贤珵讪笑,“我只是在想,是不是我风流名声太过了,别人都不相信我愿意守上三年再娶。”
这话说得戳心,贤珵风流,却不滥情,被人这样揣测,定然郁闷。
祁襄与他碰了下杯,笑说:“不了解你的人只会人云亦云,了解你的人必然明白你的心意,你自己也清楚自己要做什么,这就够了。为谁而活,到了这个年纪,总该想得明白的。”
一句话让贤珵心情豁然,“没错。祖父都默认我守三年,我必要做好我该做的。唉,你这怎么换成茶了?”
白君瑜帮祁襄接话,“他身体不好,不能喝太多。”
“哎,我这一高兴给忘了。”贤珵看白君瑜还是挺关心祁襄的,心情更好了一点,借着缓回来的气氛,佯装不知地问:“你俩刚进门那会儿是怎么了?一副吵过架的样子。”

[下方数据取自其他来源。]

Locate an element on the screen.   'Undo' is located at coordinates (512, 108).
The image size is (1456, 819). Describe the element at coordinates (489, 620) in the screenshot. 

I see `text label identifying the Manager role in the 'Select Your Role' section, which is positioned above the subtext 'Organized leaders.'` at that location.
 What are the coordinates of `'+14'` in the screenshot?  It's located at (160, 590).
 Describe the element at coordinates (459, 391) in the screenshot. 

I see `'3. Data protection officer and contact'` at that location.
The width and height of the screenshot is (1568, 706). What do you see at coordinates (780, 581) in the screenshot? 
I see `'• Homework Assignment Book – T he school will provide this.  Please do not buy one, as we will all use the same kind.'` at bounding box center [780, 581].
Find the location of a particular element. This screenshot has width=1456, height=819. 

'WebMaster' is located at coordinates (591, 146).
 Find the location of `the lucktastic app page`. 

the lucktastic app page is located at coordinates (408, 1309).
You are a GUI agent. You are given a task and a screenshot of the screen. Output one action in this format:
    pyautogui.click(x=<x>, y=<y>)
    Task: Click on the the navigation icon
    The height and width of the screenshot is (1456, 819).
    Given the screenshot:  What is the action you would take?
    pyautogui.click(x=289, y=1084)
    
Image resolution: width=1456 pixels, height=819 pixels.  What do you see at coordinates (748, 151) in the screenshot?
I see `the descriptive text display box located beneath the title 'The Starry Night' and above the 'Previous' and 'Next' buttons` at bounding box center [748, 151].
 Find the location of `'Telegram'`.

荣沧也不插话,他想问的贤珵问了,他就当个听众也挺好。
祁襄不说话,气氛看着又要冷下去了。
白君瑜开口道:“有些误会而已。”
贤珵可见不得祁襄受委屈,“兮择,这我可就得说说你了。闻景什么性子,别人不知道,你还不清楚吗?他最不擅自辩,心思又细,你更应该让他几分才是。”
白君瑜郑重道:“是我不对。”
贤珵:“那你可得好好赔礼。”
白君瑜点头,看向祁襄。
祁襄没有表示,只慢慢喝茶吃粥。
今天是有高兴事,贤珵和荣沧喝得比较尽兴,似乎是要把祁襄不能喝的那份也一起喝回来,最后就是两个人都醉了,趴在桌子上睡得昏天暗地。素日里,荣沧是警醒的,不贪杯,不贪食,但今天不一样,一方面是真为祁襄高兴,另一方面是即便喝多了,也没人会说什么,本来就是高兴事。
白君瑜酒量好,这个程度还醉不倒他。
祁襄喝得少,但像白君瑜说的,这酒有后劲儿,这会儿也是困了。
白君瑜在酒楼小厮的帮助下,把荣沧和贤珵送进屋,然后自己扶着祁襄进去,这个房间有两张床,中间用一屏风遮着,显然是为结伴醉酒的客人准备的。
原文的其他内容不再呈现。